Which state has the highest minimum wage in 2026?

The highest minimum wage state is Washington D.C. at $17.95 per hour as of January 2026. Washington State follows at $17.13, Connecticut at $16.94, California at $16.90, and New York at $16.50 statewide. At the city level, Seattle's minimum wage reaches $20.29 for large employers — the highest local minimum wage in the country. San Francisco is $18.67, Denver is $18.29, and Los Angeles is $17.28.

Has the minimum wage kept up with inflation?

No. The federal minimum wage has lost substantial real purchasing power since its 1968 peak. In 1968, the minimum wage was $1.60 per hour — equivalent to approximately $14.50 in 2026 inflation-adjusted dollars. The current $7.25 federal rate is roughly half the real value of the 1968 minimum wage. Had the 1968 rate been indexed to inflation, the federal minimum would be approximately $14.50 per hour today. This erosion in real value is why states have increasingly enacted their own higher minimums and CPI-indexing mechanisms.

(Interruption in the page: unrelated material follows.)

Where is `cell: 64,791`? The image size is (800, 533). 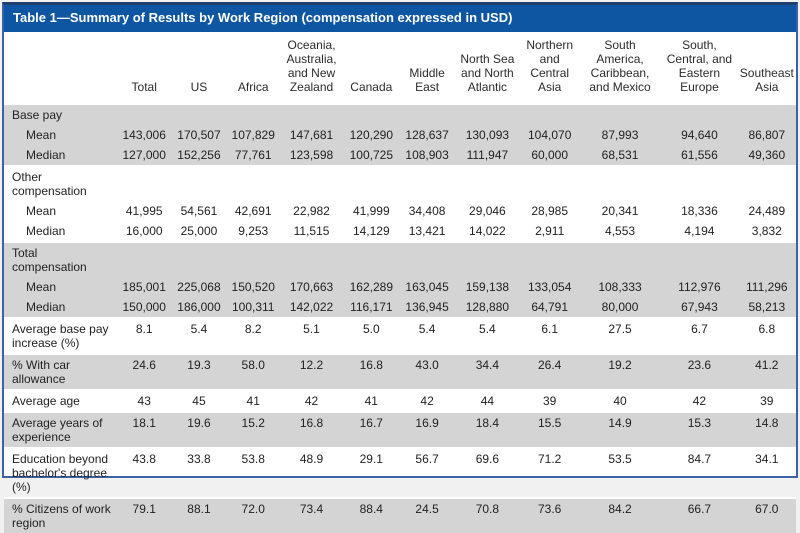 cell: 64,791 is located at coordinates (550, 307).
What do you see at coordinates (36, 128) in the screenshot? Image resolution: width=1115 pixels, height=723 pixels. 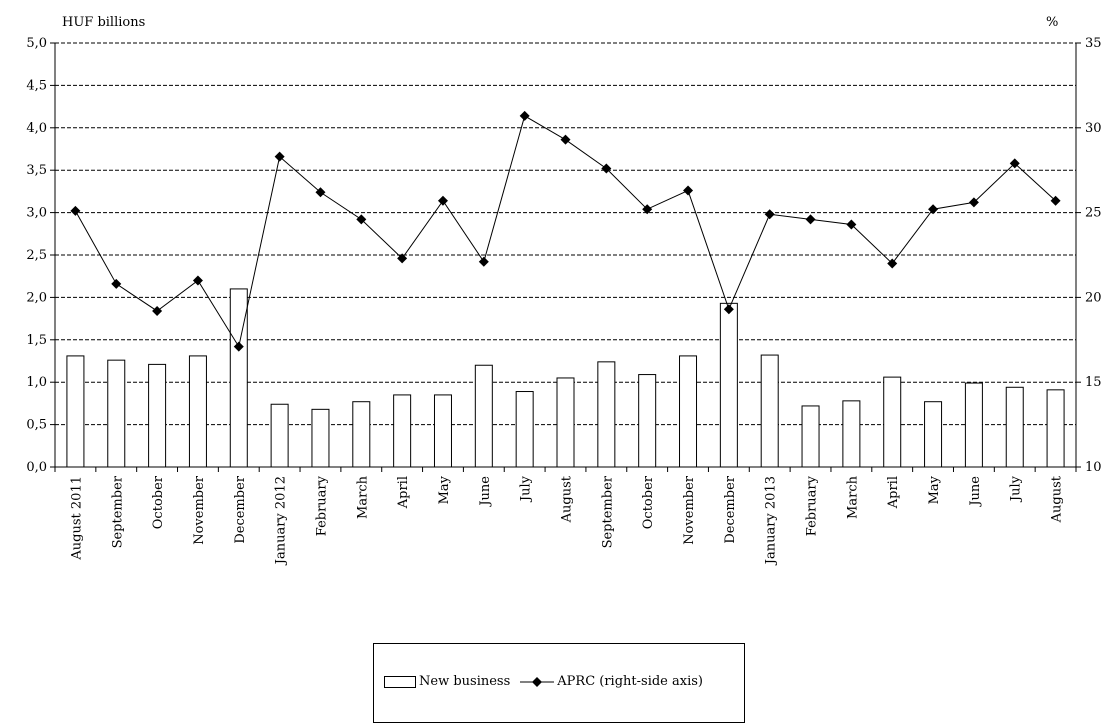 I see `left-tick-label: 4,0` at bounding box center [36, 128].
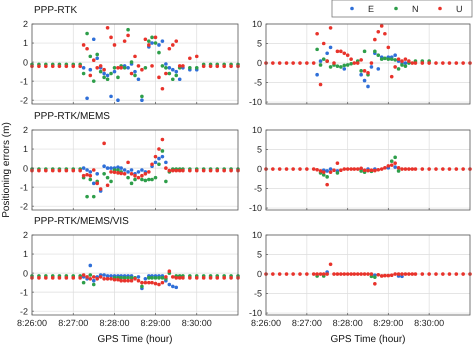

What is the difference between minimum wage and living wage?

The minimum wage is the legal floor — the least an employer can legally pay. The living wage is the income needed to cover basic needs (housing, food, transportation, healthcare) without public assistance. The MIT Living Wage Calculator estimates living wages of $15–$25+ per hour for single adults depending on location. At the federal minimum of $7.25, annual income is $15,080 — far below the living wage in virtually every US city. Even DC's $17.95 minimum is well below DC's estimated living wage of approximately $28 per hour for a single adult.

What is the minimum wage for federal contractors in 2026?

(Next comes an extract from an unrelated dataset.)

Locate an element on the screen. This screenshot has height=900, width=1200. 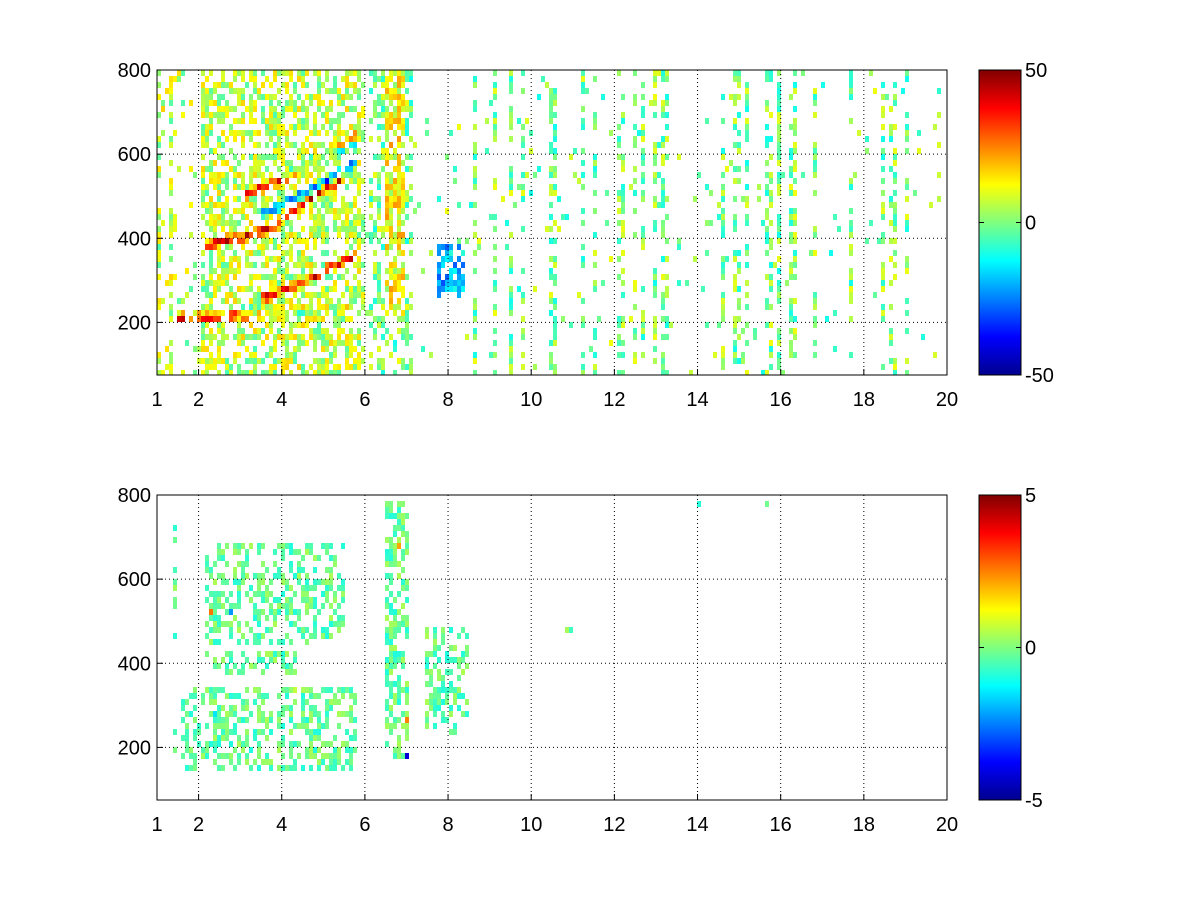
colorbar-ticks: -505 is located at coordinates (1011, 648).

The federal contractor minimum wage is $17.75 per hour under Executive Order 14026 — significantly above the $7.25 federal minimum. This applies to workers performing work on or in connection with covered federal government contracts. Tipped federal contractors must receive at least $12.90 per hour base pay. Federal contractor rates are adjusted annually and apply regardless of what state the work is performed in.

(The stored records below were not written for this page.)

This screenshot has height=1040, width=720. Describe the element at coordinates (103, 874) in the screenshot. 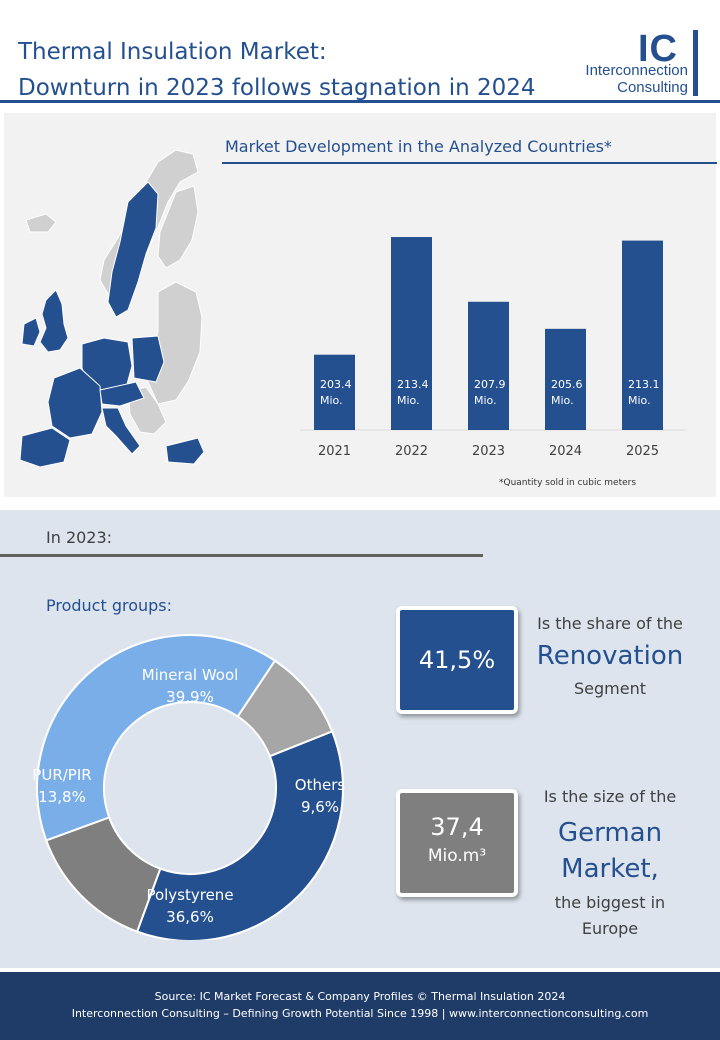

I see `donut-slice-pur-pir` at that location.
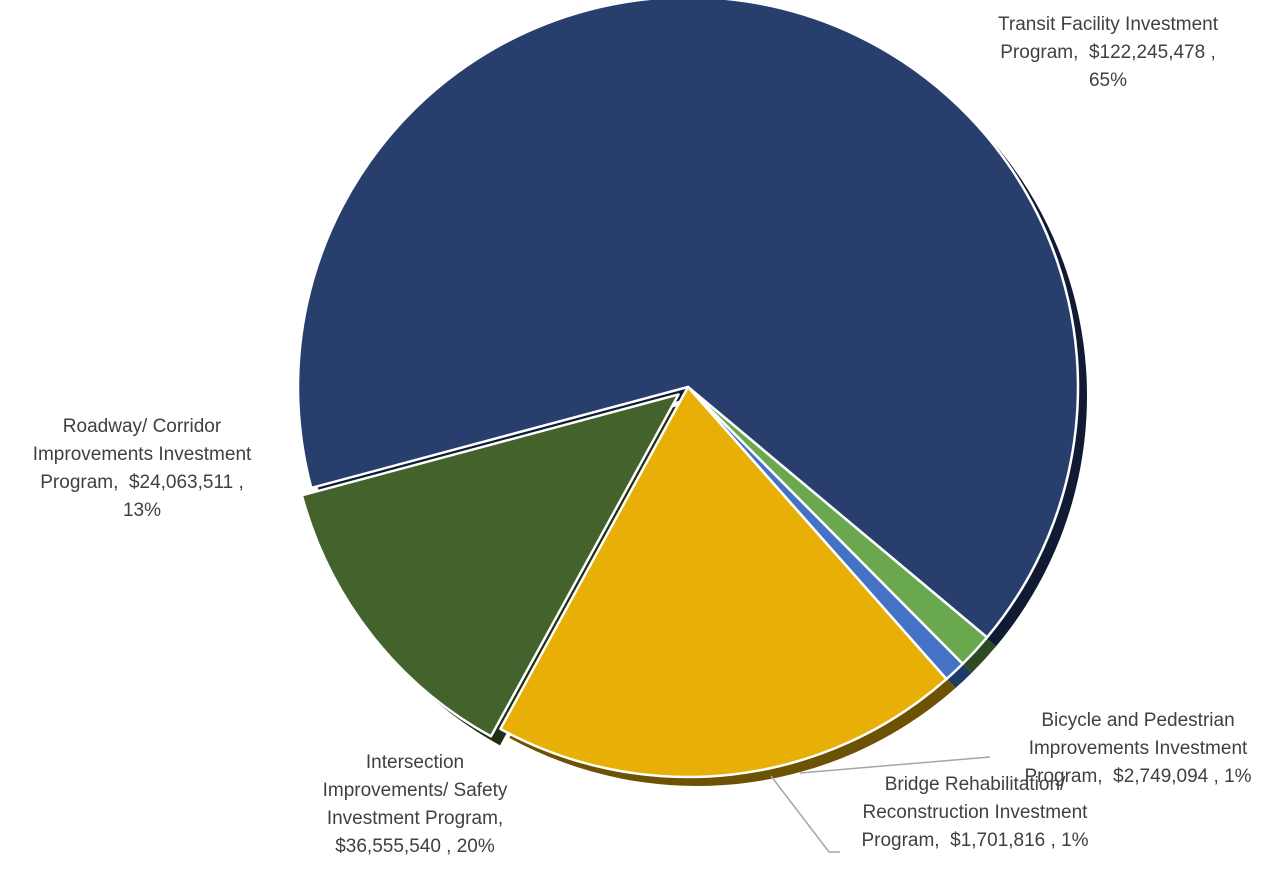 The height and width of the screenshot is (889, 1264). I want to click on slice-label-line: 13%, so click(142, 510).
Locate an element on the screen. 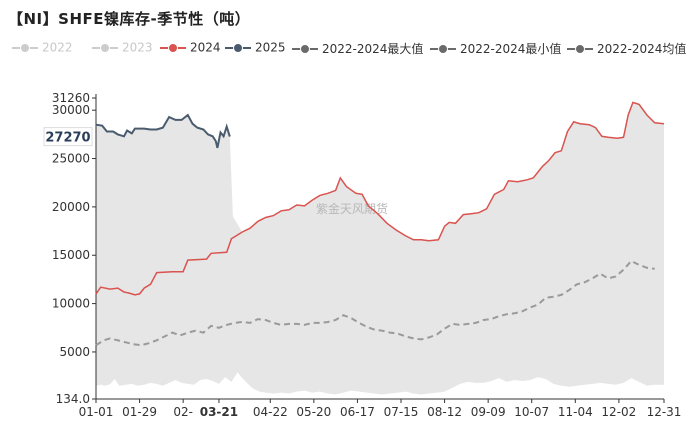 This screenshot has width=700, height=425. legend-item-2022-2024均值: 2022-2024均值 is located at coordinates (626, 49).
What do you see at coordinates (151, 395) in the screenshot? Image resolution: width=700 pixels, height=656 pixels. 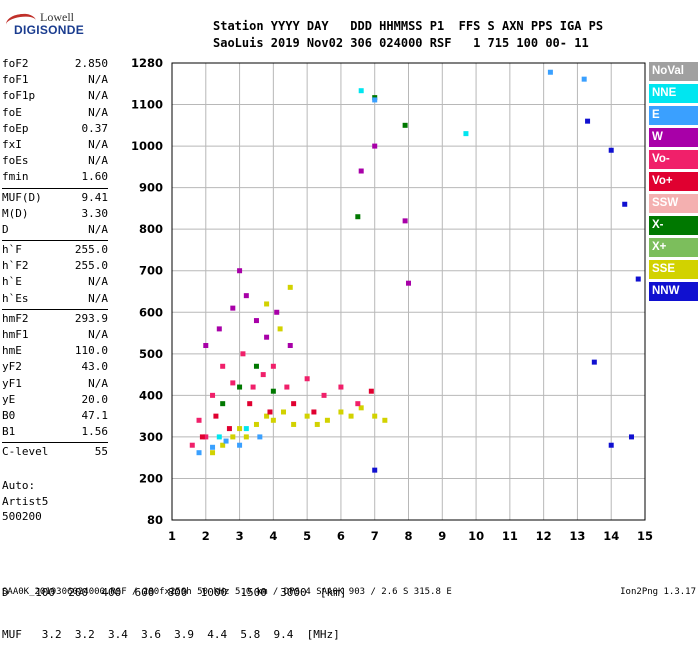 I see `y-tick-label: 400` at bounding box center [151, 395].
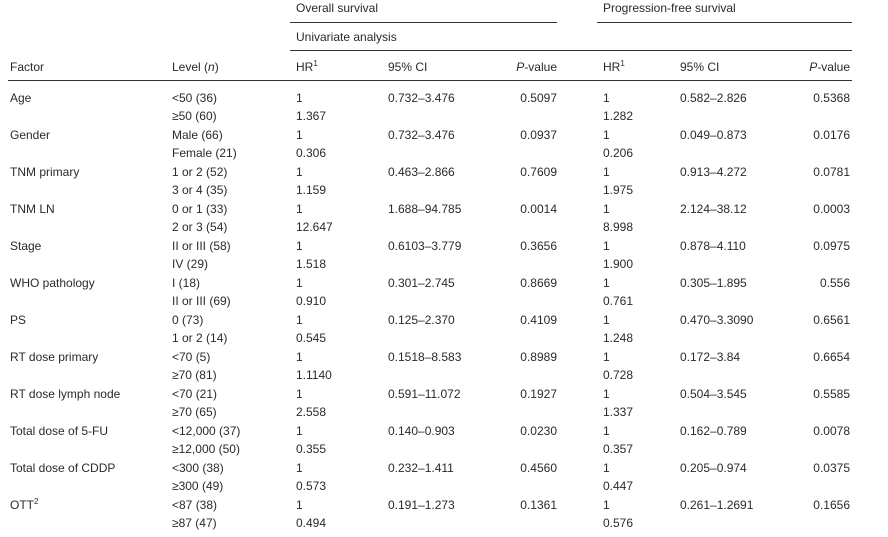 This screenshot has width=888, height=537. I want to click on text: Stage, so click(26, 246).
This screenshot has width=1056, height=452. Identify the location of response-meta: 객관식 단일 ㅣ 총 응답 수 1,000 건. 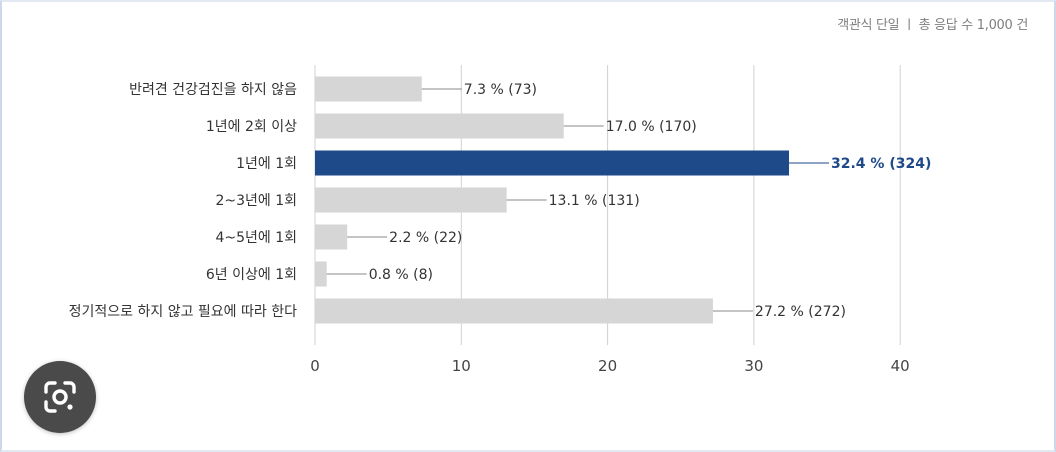
(932, 26).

Will the federal minimum wage increase in 2026?

No federal minimum wage increase is scheduled for 2026. Will minimum wage increase 2026? The answer at the federal level is no. Congress has not passed minimum wage legislation since the $7.25 rate took effect in 2009. Various proposals including the Raise the Wage Act have been introduced but not enacted. The federal minimum wage has no automatic CPI adjustment — it requires specific legislation. Without congressional action, the federal rate will remain at $7.25 through at least 2026. State and local minimums will continue to rise independently — 19 states increased their rates on January 1, 2026.